Tidak sampai setengah jam berlalu, hujan deras mengguyur rumah sakit dan membuat kaca-kaca jendela UGD bergetar. Hampir seluruh pasien yang masih tersisa di UGD telah dipindahkan ke bangsal, dan Nathan dapat melihat dua orang rekannya tampak duduk santai di meja perawat sambil sedikit bersenda gurau dengan dokter jaga. Tak begitu banyak pasien yang datang ke rumah sakit di cuaca seperti ini. Itu artinya tim kerjanya dapat sedikit beristirahat dan menarik napas lega.

Nathan melirik sekilas ke satu-satunya pasien yang tersisa di ruangan itu. Seorang anak perempuan yang jelas sekali adalah keturunan orang asing dengan rambut pirang dan mata hijau. Ini bukan pertama kalinya rumah sakit tempat Nathan mendapat pasien orang asing, tapi tetap saja kedatangan orang asing di rumah sakit mereka bukanlah pemandangan yang umum.

Dari yang Nathan tahu, anak itu terjatuh dan mematahkan tangannya saat ia bermain arcade di mal. Ia dijadwalkan untuk menjalani operasi besok pagi, dan kini orang tua anak itu sedang mengurus keperluan administrasi agar anak itu dapat segera dipindahkan ke bangsal. Anak itu tampak menatap gelisah ke arah jendela UGD yang berderak dihantam siraman hujan.

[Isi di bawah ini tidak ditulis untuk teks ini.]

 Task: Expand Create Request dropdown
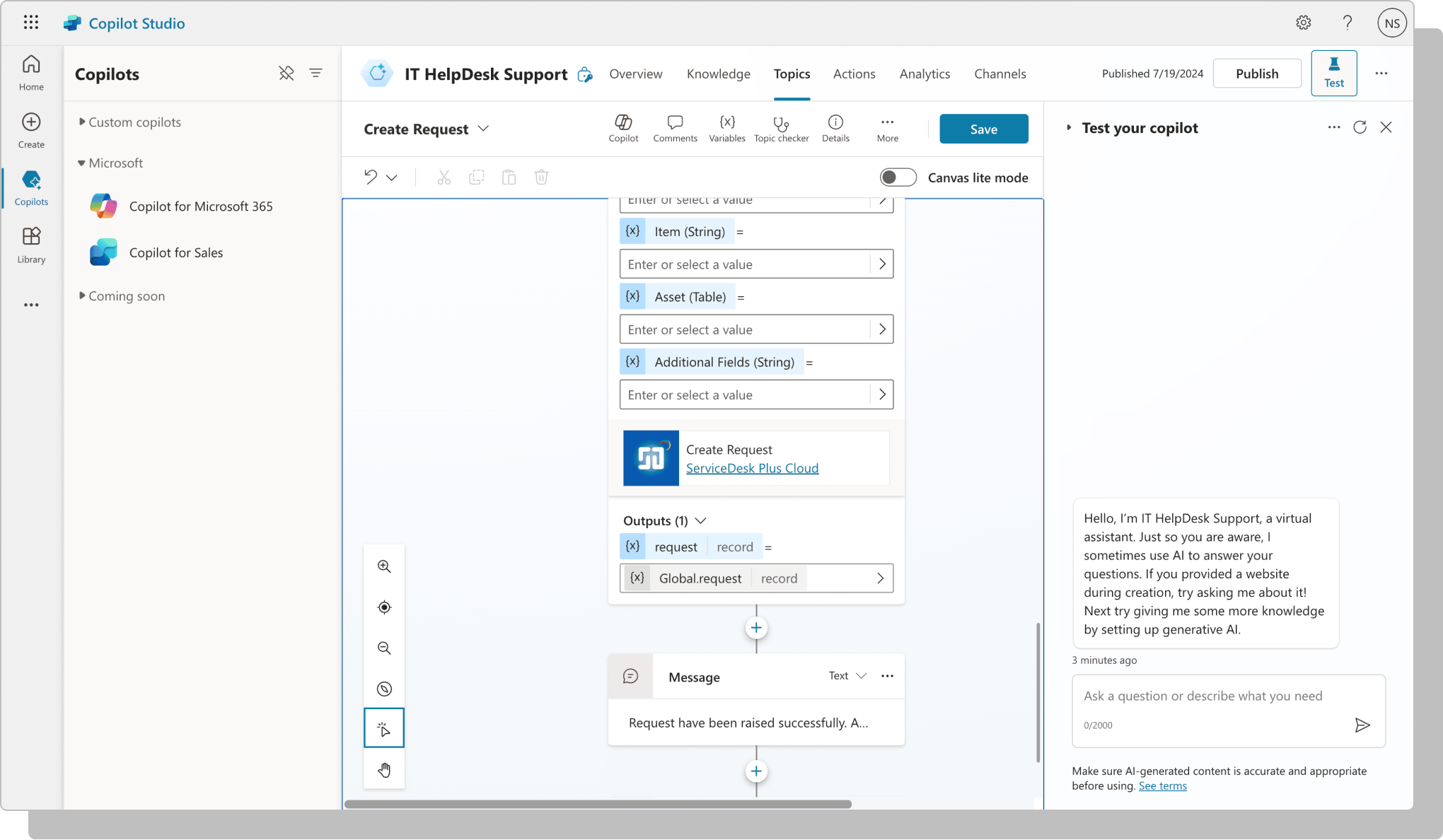[x=483, y=128]
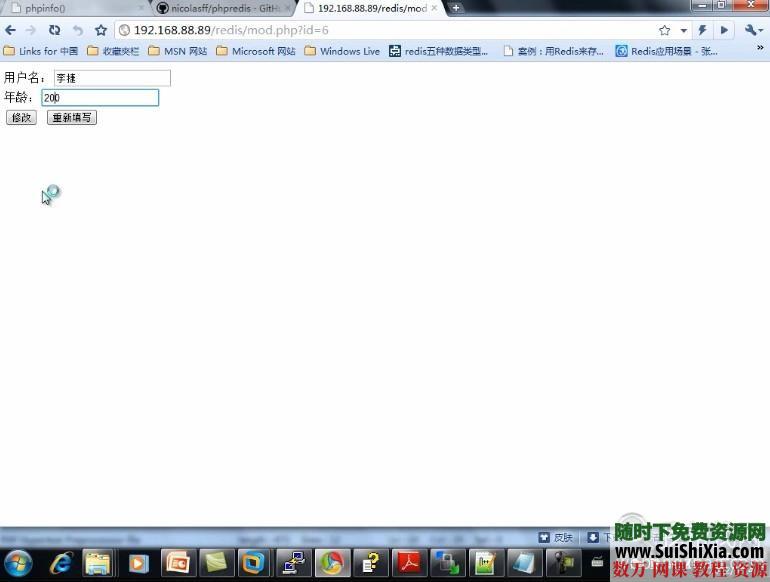Click the browser forward arrow
Screen dimensions: 770x582
[x=30, y=30]
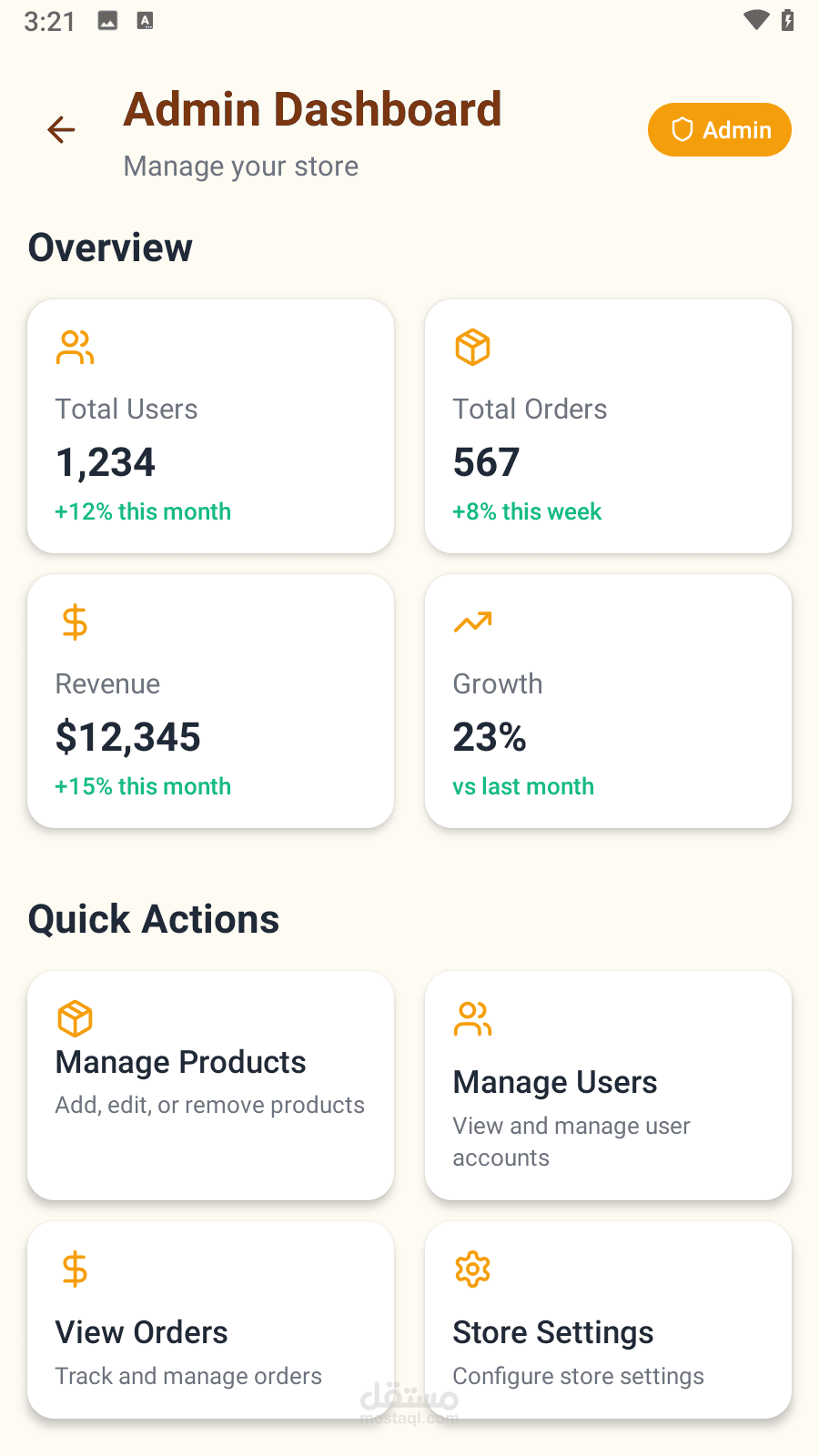This screenshot has height=1456, width=819.
Task: Tap the Revenue $12,345 card
Action: pos(210,701)
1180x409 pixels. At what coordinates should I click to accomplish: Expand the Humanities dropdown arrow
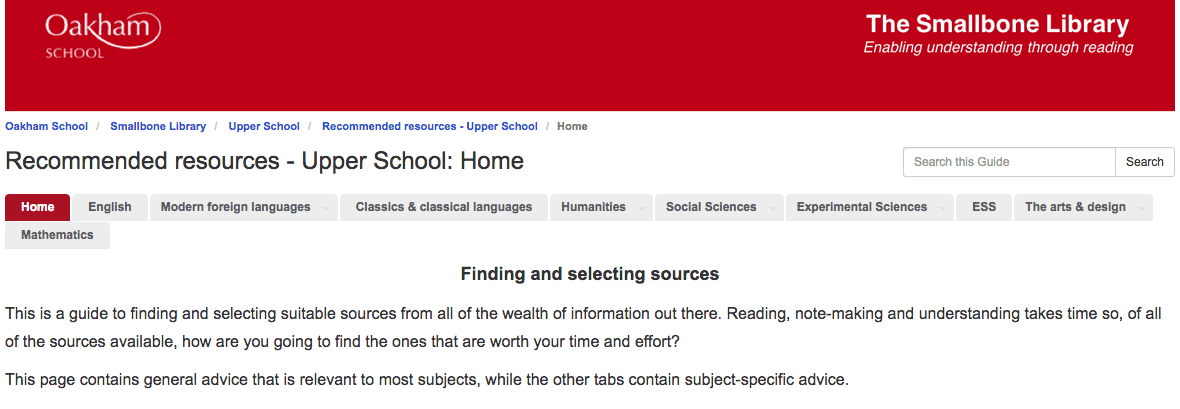pyautogui.click(x=642, y=209)
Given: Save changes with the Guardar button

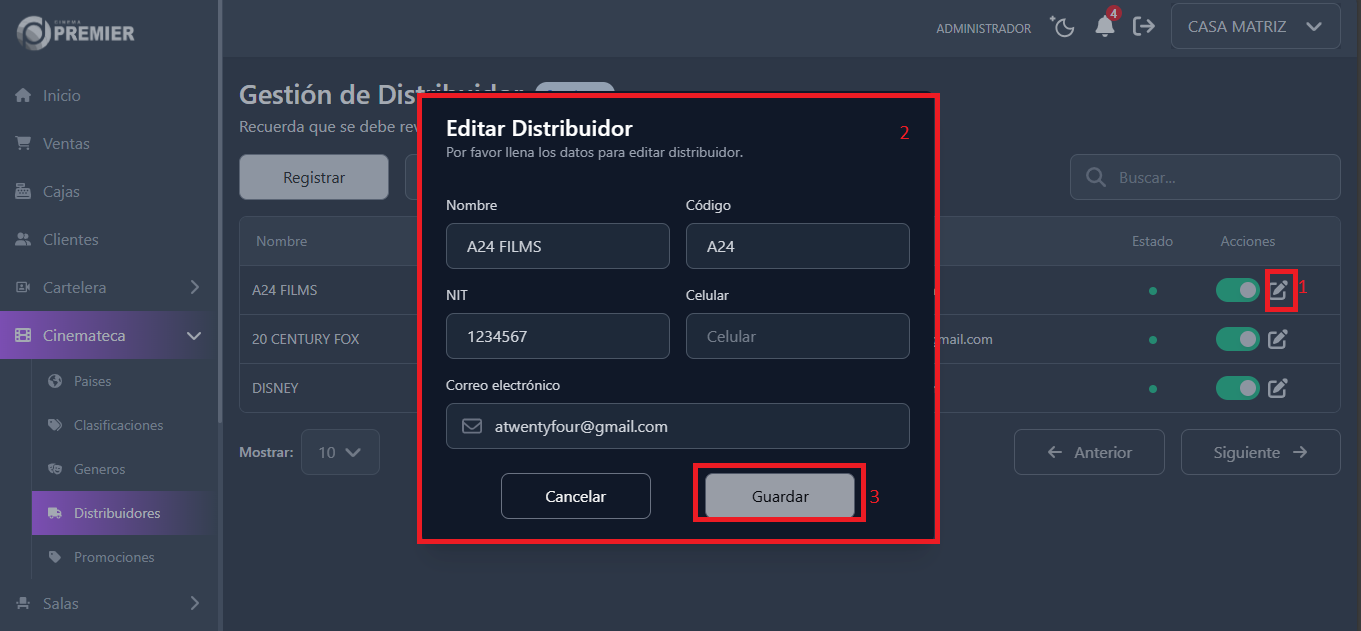Looking at the screenshot, I should pyautogui.click(x=779, y=495).
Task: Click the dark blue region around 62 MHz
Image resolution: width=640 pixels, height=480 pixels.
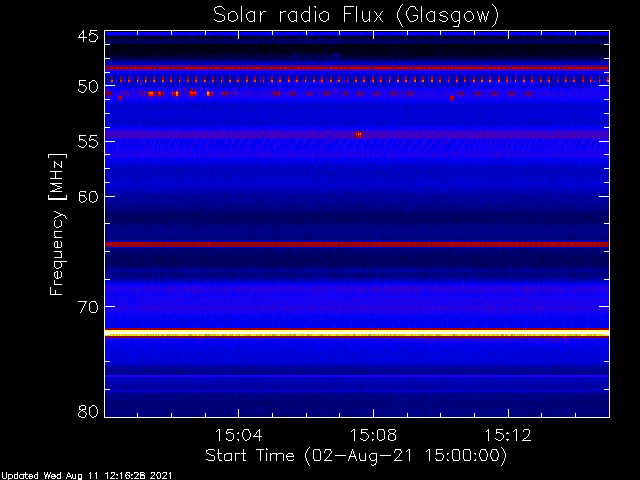Action: (x=357, y=220)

Nathan memandang sisa cairan infus yang mengalir ke selang yang terhubung ke tangan gadis itu dan memutuskan kalau ia harus segera mengganti botol cairan infusnya. Nathan mengambil botol cairan infus baru dari lemari obat sebelum berjalan menghampiri gadis itu dan menyapanya.

Anak itu tampak tersentak saat menyadari keberadaan Nathan. Selama beberapa saat mata mereka bertemu, dan Nathan dapat melihat ketakutan tergambar di kedua pupil hijaunya. Nathan tak menyalahkannya, tentu saja. Bagaimanapun juga Nathan tahu kalau ia memiliki perawakan yang sedikit menyeramkan di mata anak-anak. Tubuh kurus, kulit putih pucat disertai kantung mata menghitam membuatnya cukup mirip dengan hantu atau mahluk gaib yang sering ditampilkan di televisi. Ditambah lagi, sebagai orang asing, anak itu jelas tidak nyaman dengan keberadaan orang yang belum tentu dapat memahami bahasanya.

Berdasarkan pengalaman, Nathan memilih untuk tidak menenangkan anak perempuan itu dengan senyuman. Ia tahu di mata anak-anak senyumnya lebih terlihat mengganggu ketimbang memberi ketenangan, jadi Nathan hanya menunjukkan botol infus yang dibawanya dan menunjuk ke arah cairan infus yang harus digantinya. Anak itu mengikuti arah jari Nathan sebelum kemudian mengangguk. Memberi tanda bahwa ia tahu bahwa Nathan bukan bahaya untuknya.

Nathan dengan sigap mengganti cairan infus anak itu sebelum kemudian menyadari bahwa anak itu kini kembali menatap ke arah jendela yang terus berderak. Mata hijau gadis itu tampak cemas.

Nathan menatap ke arah meja administrasi, dan melihat bahwa butuh waktu sedikit lebih lama bagi orang tua anak itu untuk menyelesaikan proses pindah ruangannya. Di meja perawat ia dapat melihat dokter dan rekan-rekannya masih sibuk bersenda gurau dan tidak terlalu memperdulikan kegusaran yang jelas tergambar pada wajah anak itu.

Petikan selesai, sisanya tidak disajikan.